First, let's create a new Hive table with a nested structure to store additional racer information:
CREATE TABLE racer_info (
id INT,
racer STRUCT<name:STRING, team:STRING, age:INT>,
performance STRUCT<speed:DOUBLE, altitude:DOUBLE, total_score:DOUBLE>
)
ROW FORMAT DELIMITED
FIELDS TERMINATED BY ','
COLLECTION ITEMS TERMINATED BY '#'
STORED AS TEXTFILE;
Now, let's insert some sample data into the racer_info
table:
INSERT INTO TABLE racer_info
VALUES
(1, named_struct('name', 'Benny', 'team', 'Cosmic Racers', 'age', 28), named_struct('speed', CAST(32.5 AS DOUBLE), 'altitude', CAST(12.7 AS DOUBLE), 'total_score', CAST(45.2 AS DOUBLE))),
(2, named_struct('name', 'Zara', 'team', 'Stellar Speeders', 'age', 32), named_struct('speed', CAST(28.9 AS DOUBLE), 'altitude', CAST(14.1 AS DOUBLE), 'total_score', CAST(43.0 AS DOUBLE))),
(3, named_struct('name', 'Alex', 'team', 'Galactic Gliders', 'age', 25), named_struct('speed', CAST(30.2 AS DOUBLE), 'altitude', CAST(11.5 AS DOUBLE), 'total_score', CAST(41.7 AS DOUBLE))),
(4, named_struct('name', 'Benny', 'team', 'Cosmic Racers', 'age', 28), named_struct('speed', CAST(35.7 AS DOUBLE), 'altitude', CAST(10.2 AS DOUBLE), 'total_score', CAST(45.9 AS DOUBLE))),
(5, named_struct('name', 'Zara', 'team', 'Stellar Speeders', 'age', 32), named_struct('speed', CAST(31.1 AS DOUBLE), 'altitude', CAST(12.8 AS DOUBLE), 'total_score', CAST(43.9 AS DOUBLE))),
(6, named_struct('name', 'Alex', 'team', 'Galactic Gliders', 'age', 25), named_struct('speed', CAST(29.8 AS DOUBLE), 'altitude', CAST(15.7 AS DOUBLE), 'total_score', CAST(45.5 AS DOUBLE)));
Now, let's analyze the data using the named_struct
function:
- Get the racer names and their teams.
SELECT racer.name, racer.team FROM racer_info;
- Get the racer names and their maximum speeds.

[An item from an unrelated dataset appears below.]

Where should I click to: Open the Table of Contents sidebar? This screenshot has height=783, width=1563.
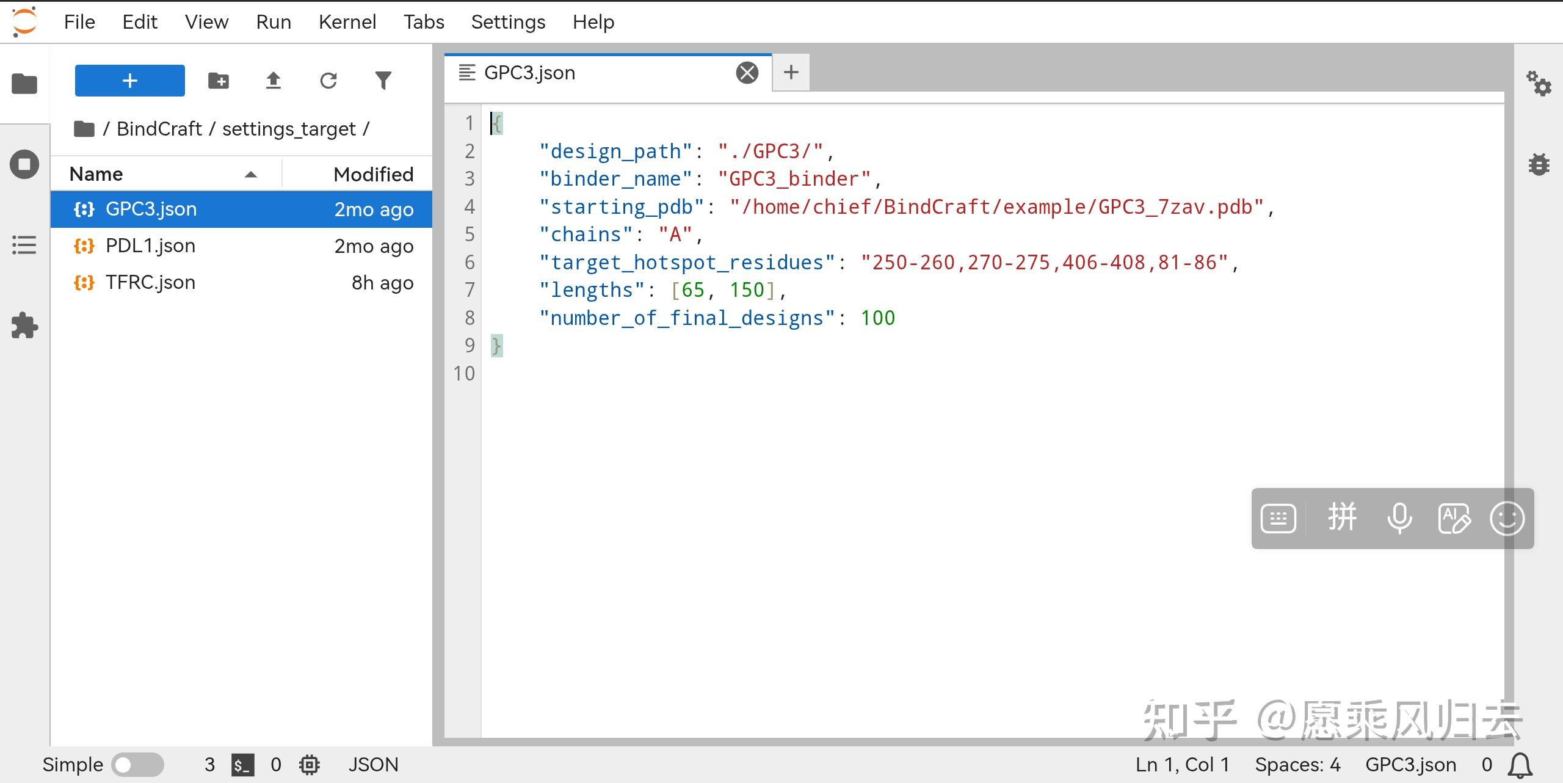[x=24, y=245]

SELECT racer.name, performance.speed AS max_speed FROM racer_info;
- Get the racer names, their teams, and their average scores.
SELECT racer.name, racer.team, AVG(performance.total_score) AS average_score
FROM racer_info
GROUP BY racer.name, racer.team;
These examples demonstrate how to use the named_struct
function to create complex data structures and analyze the data.